WHO 6 also expands on the importance of sperm morphology assessment using CASA and elaborates on the pitfalls and measures that need to be taken into consideration. It clearly states that CASA assessment of sperm morphology shows greater objectivity, precision and reproducibility than manual methods. However, WHO 6 omits the importance of CASA being able to accurately, quantitatively and very rapidly measure sperm morphology indices such as the teratozoospermia (TZI) and multiple anomalies index (MAI). These indices refer to the number of abnormalities per sperm or abnormalities of the sperm population and these indices may better predict sperm abnormality than just the percentage sperm motility.

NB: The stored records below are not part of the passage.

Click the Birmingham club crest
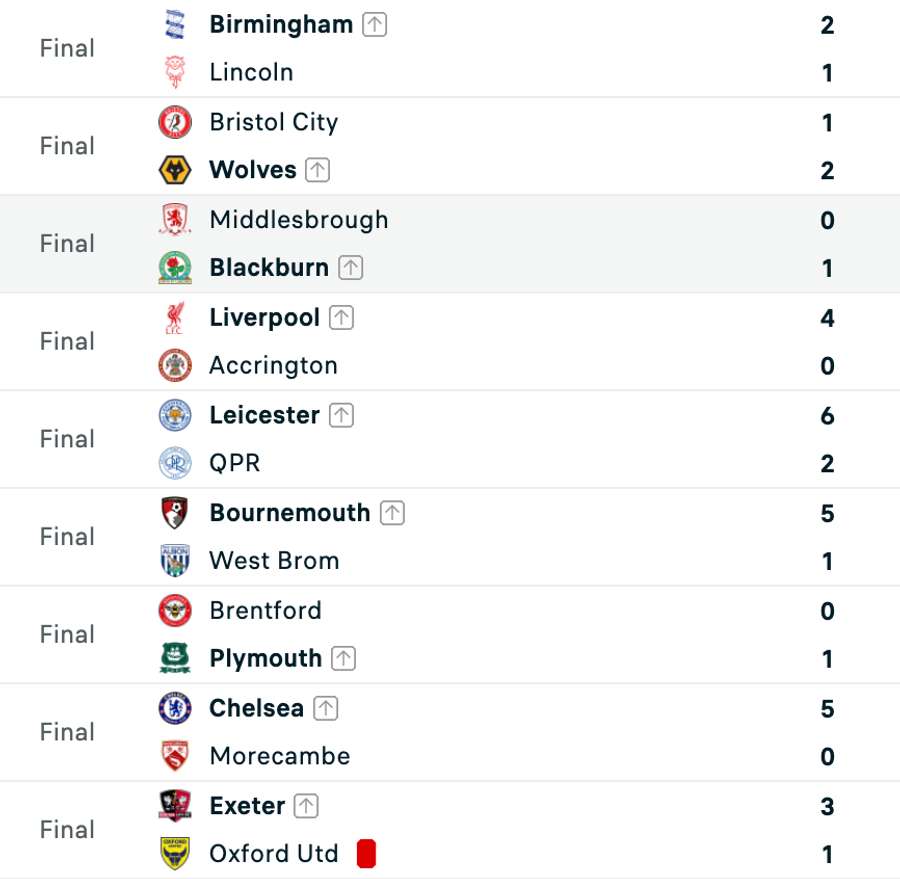 tap(174, 24)
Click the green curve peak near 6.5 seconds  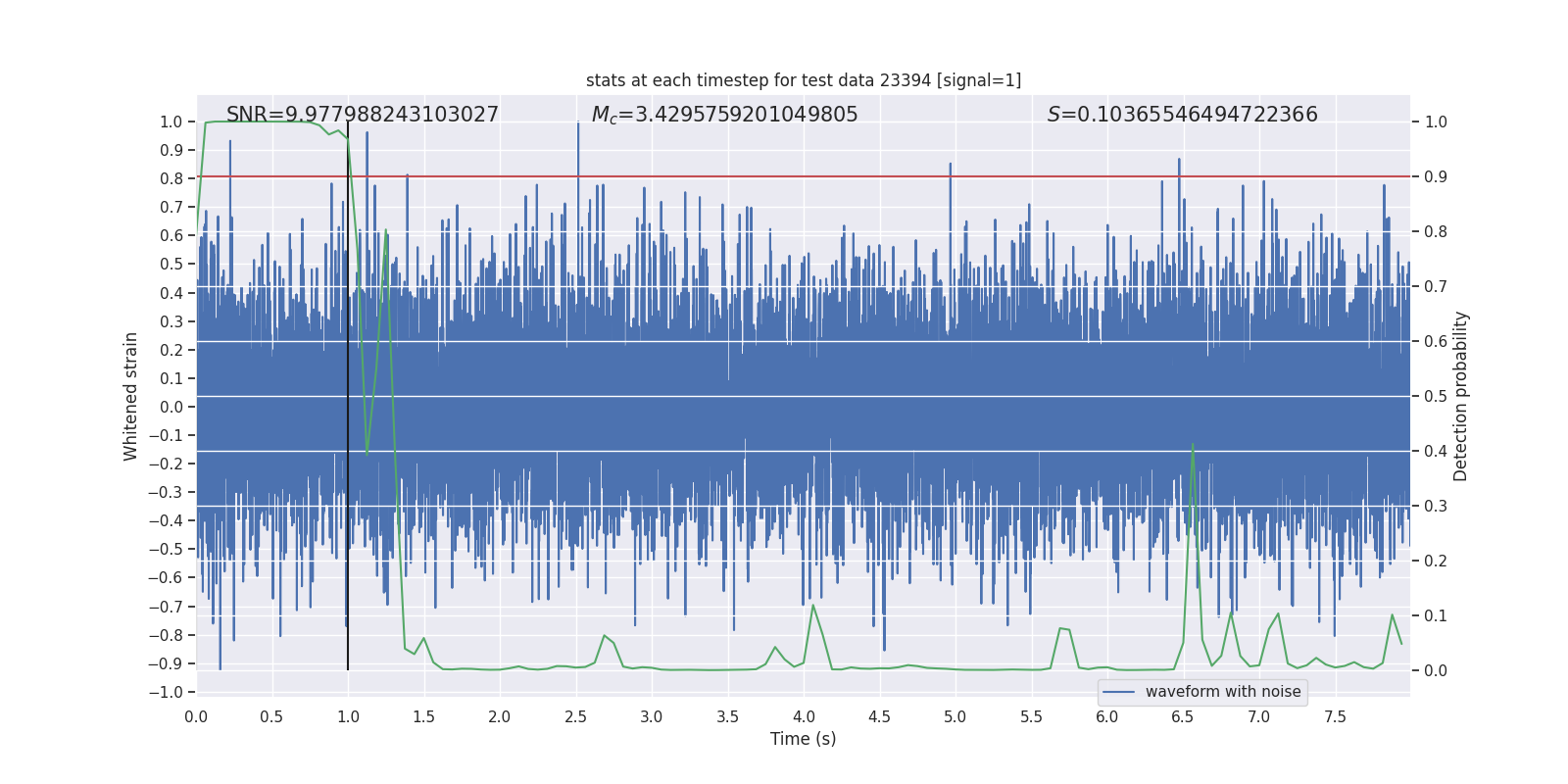pos(1193,445)
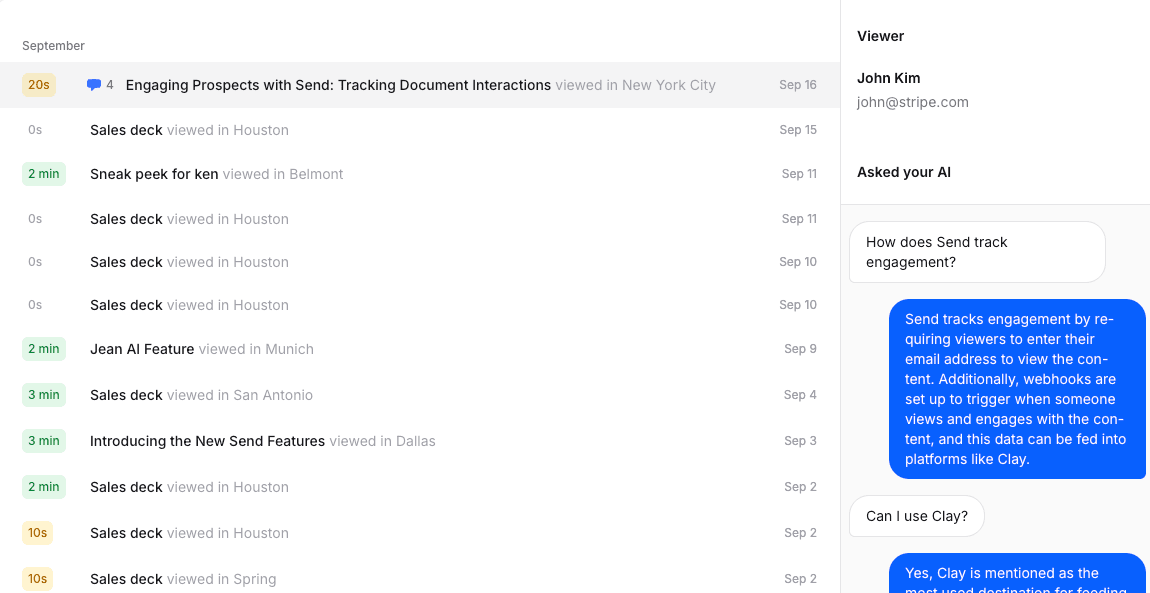Click the 3 min badge for Dallas view
The width and height of the screenshot is (1150, 593).
tap(44, 441)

Unfortunately, WHO 6 does not provide further information on the CASA automated modules relating to sperm vitality, fragmentation, leukocyte count and a further sperm functional test, the acrosome reaction. These have been developed as part of CASA systems and need to be given the recognition they deserve:

semen analysis parameters

In conclusion it appears that more recognition has been given to CASA since WHO 4 with some encouraging new sections in WHO 6. It is erroneous though that despite the major developments and advantages of CASA in providing more objective and quantitative information on sperm quality and functionality far too little attention is devoted to it and instead the emphasis remains on subjective manual analysis. Fortunately, CASA seems to be extensively and increasingly used in Andrology laboratories and both smaller and major clinics and IVF centres across the globe. It can only be hoped that these centres and research units further show the advantages of using a technology that has proven itself not only in the research environment but also the diagnostic and clinical spheres.